Vectors and data frames

  1. A vector is a set of numbers, for example c(63, 93, 27, 90, 18, 3, 48) is a vector containing 7 numbers. Many functions can take in both a vector and a number.

    1. multiples_of_three <- c(63, 93, 27, 90, 18, 3, 48)
    2. 63 / 3
    3. multiples_of_three / 3
    4. sqrt(multiples_of_three)
    5. print(multiples_of_three)
  2. If two vectors have the same length, they usually can be operated together.

    1. multiples_of_two <- c(10, 98, 46, 36, 22, 68, 2)
    2. multiples_of_three - multiples_of_two
    3. abs(multiples_of_three - multiples_of_two)
  3. Each member (sometimes not a number) in a vector is an element. They are indexed and can be recalled.

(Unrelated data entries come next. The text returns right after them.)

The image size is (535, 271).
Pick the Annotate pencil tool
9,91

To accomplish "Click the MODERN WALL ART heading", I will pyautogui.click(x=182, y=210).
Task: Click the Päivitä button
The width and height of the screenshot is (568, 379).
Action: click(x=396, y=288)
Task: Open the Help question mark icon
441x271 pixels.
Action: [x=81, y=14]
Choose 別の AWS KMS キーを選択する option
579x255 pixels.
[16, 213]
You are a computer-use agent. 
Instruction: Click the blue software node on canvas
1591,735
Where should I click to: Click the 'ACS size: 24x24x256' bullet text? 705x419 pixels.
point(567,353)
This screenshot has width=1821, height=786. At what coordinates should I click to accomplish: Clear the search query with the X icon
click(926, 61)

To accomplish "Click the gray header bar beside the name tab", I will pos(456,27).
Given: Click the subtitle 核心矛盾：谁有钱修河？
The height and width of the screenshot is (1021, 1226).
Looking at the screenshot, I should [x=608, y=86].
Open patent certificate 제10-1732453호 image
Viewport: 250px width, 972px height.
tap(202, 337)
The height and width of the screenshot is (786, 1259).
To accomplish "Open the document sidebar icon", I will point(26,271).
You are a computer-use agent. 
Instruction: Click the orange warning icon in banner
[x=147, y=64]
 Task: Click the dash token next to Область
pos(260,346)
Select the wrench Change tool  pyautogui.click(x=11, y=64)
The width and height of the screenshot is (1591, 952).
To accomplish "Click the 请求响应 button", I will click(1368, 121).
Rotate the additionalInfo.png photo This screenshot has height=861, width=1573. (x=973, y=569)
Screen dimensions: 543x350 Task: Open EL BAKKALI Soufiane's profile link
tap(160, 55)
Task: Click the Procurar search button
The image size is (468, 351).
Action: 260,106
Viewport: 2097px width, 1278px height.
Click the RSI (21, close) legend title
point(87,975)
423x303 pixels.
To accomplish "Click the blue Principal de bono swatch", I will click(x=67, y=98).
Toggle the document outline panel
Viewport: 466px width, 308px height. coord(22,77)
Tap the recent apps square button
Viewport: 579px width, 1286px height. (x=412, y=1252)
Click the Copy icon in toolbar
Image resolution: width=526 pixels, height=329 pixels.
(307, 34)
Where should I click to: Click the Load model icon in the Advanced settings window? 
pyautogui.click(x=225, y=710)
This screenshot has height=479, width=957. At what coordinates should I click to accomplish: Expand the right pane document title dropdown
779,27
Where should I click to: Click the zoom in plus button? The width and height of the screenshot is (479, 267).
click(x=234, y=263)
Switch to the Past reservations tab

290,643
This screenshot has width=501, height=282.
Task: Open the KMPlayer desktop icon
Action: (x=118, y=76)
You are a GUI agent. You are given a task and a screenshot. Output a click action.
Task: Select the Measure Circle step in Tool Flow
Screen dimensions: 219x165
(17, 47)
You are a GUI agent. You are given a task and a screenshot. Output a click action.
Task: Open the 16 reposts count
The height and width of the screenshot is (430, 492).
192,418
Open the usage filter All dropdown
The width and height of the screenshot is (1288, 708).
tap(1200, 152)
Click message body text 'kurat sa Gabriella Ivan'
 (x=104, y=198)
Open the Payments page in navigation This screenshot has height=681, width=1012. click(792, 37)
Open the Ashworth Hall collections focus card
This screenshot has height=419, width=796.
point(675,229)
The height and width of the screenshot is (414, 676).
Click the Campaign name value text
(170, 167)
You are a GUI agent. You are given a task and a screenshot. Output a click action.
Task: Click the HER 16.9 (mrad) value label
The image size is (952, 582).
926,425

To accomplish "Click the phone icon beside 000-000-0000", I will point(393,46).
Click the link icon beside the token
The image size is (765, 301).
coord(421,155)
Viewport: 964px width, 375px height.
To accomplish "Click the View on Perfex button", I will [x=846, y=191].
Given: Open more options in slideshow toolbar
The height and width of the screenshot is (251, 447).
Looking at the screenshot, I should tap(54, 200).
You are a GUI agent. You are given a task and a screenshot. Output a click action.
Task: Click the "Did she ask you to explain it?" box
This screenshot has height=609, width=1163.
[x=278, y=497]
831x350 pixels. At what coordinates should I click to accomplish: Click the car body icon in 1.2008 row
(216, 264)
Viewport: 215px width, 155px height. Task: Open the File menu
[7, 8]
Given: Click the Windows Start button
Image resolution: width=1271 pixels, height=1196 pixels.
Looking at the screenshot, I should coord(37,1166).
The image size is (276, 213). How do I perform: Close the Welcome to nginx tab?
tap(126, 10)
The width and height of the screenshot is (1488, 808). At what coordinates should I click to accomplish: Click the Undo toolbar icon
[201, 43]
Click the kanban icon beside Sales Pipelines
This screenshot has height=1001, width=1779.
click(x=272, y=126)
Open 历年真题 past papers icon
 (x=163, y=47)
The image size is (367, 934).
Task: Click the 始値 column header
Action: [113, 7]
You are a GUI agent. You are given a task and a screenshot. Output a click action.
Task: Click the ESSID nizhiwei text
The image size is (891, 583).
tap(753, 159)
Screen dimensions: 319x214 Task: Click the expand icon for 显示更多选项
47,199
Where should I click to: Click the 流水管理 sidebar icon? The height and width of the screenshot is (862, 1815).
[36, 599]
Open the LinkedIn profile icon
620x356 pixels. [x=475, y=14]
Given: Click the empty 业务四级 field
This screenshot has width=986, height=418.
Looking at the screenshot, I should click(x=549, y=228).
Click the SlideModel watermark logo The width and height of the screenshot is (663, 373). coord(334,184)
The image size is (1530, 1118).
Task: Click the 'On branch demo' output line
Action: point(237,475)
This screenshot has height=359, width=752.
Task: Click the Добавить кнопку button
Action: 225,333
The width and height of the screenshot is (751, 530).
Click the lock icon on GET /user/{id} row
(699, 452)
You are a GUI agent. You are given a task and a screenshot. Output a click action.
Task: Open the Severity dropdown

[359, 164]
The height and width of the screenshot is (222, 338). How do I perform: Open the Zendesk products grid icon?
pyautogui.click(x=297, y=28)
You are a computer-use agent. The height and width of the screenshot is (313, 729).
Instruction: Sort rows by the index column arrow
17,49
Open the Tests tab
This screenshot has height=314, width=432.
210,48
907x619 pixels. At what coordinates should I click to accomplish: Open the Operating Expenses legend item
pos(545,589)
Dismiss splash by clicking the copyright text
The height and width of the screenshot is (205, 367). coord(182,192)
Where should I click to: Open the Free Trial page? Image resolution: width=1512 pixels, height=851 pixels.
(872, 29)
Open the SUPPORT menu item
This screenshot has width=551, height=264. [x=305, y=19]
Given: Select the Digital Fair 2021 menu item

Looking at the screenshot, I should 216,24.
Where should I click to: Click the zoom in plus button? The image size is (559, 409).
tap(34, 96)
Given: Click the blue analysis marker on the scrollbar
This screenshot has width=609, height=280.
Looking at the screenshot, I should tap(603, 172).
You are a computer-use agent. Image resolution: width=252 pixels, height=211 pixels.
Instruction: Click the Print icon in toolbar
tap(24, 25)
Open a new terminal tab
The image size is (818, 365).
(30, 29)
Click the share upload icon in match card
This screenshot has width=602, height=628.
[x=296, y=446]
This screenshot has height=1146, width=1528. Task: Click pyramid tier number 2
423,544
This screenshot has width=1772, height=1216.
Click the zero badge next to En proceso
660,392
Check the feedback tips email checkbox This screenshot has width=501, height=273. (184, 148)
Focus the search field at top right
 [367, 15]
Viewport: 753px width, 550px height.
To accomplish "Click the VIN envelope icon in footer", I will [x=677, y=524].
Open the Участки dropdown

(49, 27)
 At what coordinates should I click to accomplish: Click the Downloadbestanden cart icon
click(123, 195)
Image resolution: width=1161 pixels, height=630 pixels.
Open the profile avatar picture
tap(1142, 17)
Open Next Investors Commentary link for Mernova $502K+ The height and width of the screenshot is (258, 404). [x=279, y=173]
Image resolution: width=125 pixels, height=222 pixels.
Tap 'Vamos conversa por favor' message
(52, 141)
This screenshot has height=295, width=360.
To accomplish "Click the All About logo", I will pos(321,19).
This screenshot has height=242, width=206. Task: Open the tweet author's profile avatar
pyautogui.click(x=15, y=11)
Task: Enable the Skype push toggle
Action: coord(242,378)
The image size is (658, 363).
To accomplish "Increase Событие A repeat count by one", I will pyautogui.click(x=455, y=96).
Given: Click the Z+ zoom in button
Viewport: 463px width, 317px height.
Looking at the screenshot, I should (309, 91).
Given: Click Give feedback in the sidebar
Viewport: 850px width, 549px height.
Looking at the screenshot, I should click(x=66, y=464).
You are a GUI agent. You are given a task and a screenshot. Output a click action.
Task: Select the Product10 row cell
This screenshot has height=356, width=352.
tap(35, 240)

    1. multiples_of_three[3]
    2. multiples_of_three[3:7]
    3. multiples_of_three[c(3, 4, 5, 6, 7)]
    4. multiples_of_three[3:length(multiples_of_three)
  4. Vector is a 1D-like object, while data frame is a 2D-like object. We can create a data frame by hand:

    1. name <- c("Jon", "Bill", "Maria", "Ben", "Tina")
    2. age <- c(23, 41, 32, 58, 26)
    3. df <- data.frame(name, age)
    4. Using View(), head(), tail(), summary(), investigate this data frame df.
  5. You can also import a data frame from a comma-separate values (.csv) files

    P1Q15

    1. Download and move this file to your current working directory. You should be able to see the file in the Files panel.
    2. titanic <- read.csv("P1Q15.csv")
    3. Using View(), head(), tail(), summary(), investigate this data frame titanic.
    4. To show a list of the age of all the passengers on Titanic, titanic$age will grab and return the age column, which is also a vector.